Data records:
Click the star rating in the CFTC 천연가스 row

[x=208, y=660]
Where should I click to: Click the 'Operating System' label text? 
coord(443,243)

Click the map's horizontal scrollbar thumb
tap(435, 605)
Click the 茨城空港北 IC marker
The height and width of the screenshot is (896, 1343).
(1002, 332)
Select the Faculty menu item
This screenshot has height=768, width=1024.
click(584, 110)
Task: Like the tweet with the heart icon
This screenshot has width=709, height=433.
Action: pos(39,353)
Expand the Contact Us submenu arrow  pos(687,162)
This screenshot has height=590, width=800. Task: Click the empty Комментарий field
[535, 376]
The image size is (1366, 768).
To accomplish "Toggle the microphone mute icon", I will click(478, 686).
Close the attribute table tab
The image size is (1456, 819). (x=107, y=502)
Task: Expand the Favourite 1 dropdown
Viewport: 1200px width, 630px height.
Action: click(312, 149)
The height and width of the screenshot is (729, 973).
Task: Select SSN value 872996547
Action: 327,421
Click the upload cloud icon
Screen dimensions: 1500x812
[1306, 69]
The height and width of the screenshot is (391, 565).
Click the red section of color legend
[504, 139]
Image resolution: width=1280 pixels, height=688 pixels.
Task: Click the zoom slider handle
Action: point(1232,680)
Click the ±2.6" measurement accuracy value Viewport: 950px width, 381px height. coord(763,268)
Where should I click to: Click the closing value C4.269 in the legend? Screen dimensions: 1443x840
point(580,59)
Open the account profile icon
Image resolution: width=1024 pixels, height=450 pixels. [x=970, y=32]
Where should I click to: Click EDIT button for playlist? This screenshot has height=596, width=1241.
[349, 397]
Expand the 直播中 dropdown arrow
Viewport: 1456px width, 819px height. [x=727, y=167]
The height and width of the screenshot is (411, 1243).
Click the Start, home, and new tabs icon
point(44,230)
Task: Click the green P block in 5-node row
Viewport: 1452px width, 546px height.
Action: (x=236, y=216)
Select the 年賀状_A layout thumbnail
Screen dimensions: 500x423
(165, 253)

What to produce →
Copy all of the records above line for line, leaving every character as it is.

Finished exercise →
Click the star rating in the CFTC 천연가스 row

[x=208, y=660]
Where should I click to: Click the 'Operating System' label text? 
coord(443,243)

Click the map's horizontal scrollbar thumb
tap(435, 605)
Click the 茨城空港北 IC marker
The height and width of the screenshot is (896, 1343).
(1002, 332)
Select the Faculty menu item
This screenshot has height=768, width=1024.
click(584, 110)
Task: Like the tweet with the heart icon
This screenshot has width=709, height=433.
Action: pos(39,353)
Expand the Contact Us submenu arrow  pos(687,162)
This screenshot has height=590, width=800. Task: Click the empty Комментарий field
[535, 376]
The image size is (1366, 768).
To accomplish "Toggle the microphone mute icon", I will click(478, 686).
Close the attribute table tab
The image size is (1456, 819). (x=107, y=502)
Task: Expand the Favourite 1 dropdown
Viewport: 1200px width, 630px height.
Action: click(312, 149)
The height and width of the screenshot is (729, 973).
Task: Select SSN value 872996547
Action: 327,421
Click the upload cloud icon
Screen dimensions: 1500x812
[1306, 69]
The height and width of the screenshot is (391, 565).
Click the red section of color legend
[504, 139]
Image resolution: width=1280 pixels, height=688 pixels.
Task: Click the zoom slider handle
Action: point(1232,680)
Click the ±2.6" measurement accuracy value Viewport: 950px width, 381px height. coord(763,268)
Where should I click to: Click the closing value C4.269 in the legend? Screen dimensions: 1443x840
point(580,59)
Open the account profile icon
Image resolution: width=1024 pixels, height=450 pixels. [x=970, y=32]
Where should I click to: Click EDIT button for playlist? This screenshot has height=596, width=1241.
[349, 397]
Expand the 直播中 dropdown arrow
Viewport: 1456px width, 819px height. [x=727, y=167]
The height and width of the screenshot is (411, 1243).
Click the Start, home, and new tabs icon
point(44,230)
Task: Click the green P block in 5-node row
Viewport: 1452px width, 546px height.
Action: (x=236, y=216)
Select the 年賀状_A layout thumbnail
Screen dimensions: 500x423
(165, 253)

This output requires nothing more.